:: Given entries ::
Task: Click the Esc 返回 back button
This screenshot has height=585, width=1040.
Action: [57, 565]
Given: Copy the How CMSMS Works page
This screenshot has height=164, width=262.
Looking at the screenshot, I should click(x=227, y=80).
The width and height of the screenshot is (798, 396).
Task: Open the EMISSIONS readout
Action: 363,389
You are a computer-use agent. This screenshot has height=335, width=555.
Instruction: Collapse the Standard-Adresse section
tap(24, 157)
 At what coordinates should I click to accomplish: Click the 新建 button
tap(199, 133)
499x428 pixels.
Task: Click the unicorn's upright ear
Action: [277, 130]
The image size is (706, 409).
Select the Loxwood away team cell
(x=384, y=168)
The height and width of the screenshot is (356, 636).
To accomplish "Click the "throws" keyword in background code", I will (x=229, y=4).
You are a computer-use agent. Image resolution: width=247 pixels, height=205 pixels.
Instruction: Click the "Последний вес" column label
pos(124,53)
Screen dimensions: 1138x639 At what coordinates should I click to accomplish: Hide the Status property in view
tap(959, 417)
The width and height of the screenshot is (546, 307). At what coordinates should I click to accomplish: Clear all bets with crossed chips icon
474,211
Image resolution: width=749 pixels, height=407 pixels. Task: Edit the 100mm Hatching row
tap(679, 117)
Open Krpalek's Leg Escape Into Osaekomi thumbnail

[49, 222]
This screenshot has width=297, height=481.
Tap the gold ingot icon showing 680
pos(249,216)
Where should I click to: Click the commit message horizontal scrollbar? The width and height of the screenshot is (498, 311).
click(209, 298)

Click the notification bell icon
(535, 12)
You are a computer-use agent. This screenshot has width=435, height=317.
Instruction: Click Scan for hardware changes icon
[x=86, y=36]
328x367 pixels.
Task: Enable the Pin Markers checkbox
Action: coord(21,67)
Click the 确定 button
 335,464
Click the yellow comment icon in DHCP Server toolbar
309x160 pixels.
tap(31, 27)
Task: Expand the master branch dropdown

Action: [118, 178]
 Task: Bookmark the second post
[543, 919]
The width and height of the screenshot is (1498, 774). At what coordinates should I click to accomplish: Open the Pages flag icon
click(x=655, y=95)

:: Task goal ::
Look through the entries for lines containing the word "computer" and return each one.

:: Reply to the exercise ::
You are a computer-use agent. This screenshot has height=335, width=555.
You are a computer-use agent. Image resolution: width=247 pixels, height=205 pixels.
You are a computer-use agent. This screenshot has width=435, height=317.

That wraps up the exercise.